A major point of concern is the persistence of the management to focus on the gross profit, EBITDA and the number of members instead of focusing on the earnings. I have actually been impressed by the focus of the management on only these three metrics and the absence of any guidance regarding the earnings. Buffett has always advised investors to button their wallet whenever they see managements focusing on gross profit or EBITDA. The value of a company and its stock price are certainly determined by its earnings per share, not its gross profit or EBITDA. In fact, the focus on the wrong metrics clearly confirms that the business model of the company cannot make meaningful profits. That's why the stock has lost 80% since its IPO. If the metrics used by the management of Groupon were the ones that mattered, then the stock would have enjoyed a strong rally instead of plunging. Moreover, the focus of the management on the number of customers is reminiscent of the period of the tech bubble, when loss-making companies were focusing on the number of clicks they were attracting.

It is also critical to note that Groupon recently changed its business model, from a coupon site to an extensive marketplace with numerous products. While that shift was obligatory for the survival of the company, investors should keep in mind that the company essentially changed field, from a niche market it had expertise in to a highly competitive retail market. When a company completely changes its business model after failing in its initial market, it waves an alarming red flag to investors because it no longer has the edge it had in the first place.

It is also remarkable that the management of Groupon has rewarded itself with an excessive amount of shares in the last few years. More specifically, it rewarded itself with shares worth $472 M in the 4-year period 2013-2016 and thus offset about 60% of the share repurchases it executed during that period. As the company has failed to make a meaningful profit and its stock has collapsed since its IPO, it is certainly unacceptable that the management rewards itself in such an extreme way, at the expense of the shareholders.

The share repurchases have also resulted in a markedly weak balance sheet.

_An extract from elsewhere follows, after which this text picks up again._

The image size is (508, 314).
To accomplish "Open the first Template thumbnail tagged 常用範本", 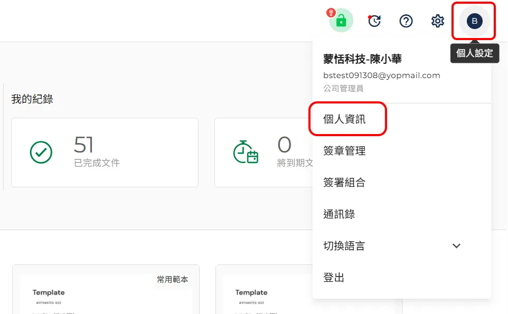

While the company had no debt until three years ago, its net debt (as per Buffett, net debt = total liabilities - cash - receivables) has now climbed to $524 M. Given that the company hardly makes any profit, this is obviously a negative development. Moreover, the share repurchases have caused the book value to fall towards zero. Therefore, if the company does not manage to turnaround, it will be greatly exposed to its creditors due to its weak balance sheet.

To sum up, while the debt load of Groupon keeps growing and there are no meaningful earnings, its management continues to focus on its own metrics, i.e., the gross profit, EBITDA and the number of customers. At the same time, it is rewarding itself to the extreme via stock options. Therefore, the stock has too many red flags to be viewed as a long-term holding. Of course the stock may continue to rally in the short term or any time it spreads hopes for a turnaround but investors should view it only as a speculative, high-volatility, risky stock, which is not likely to have a happy end.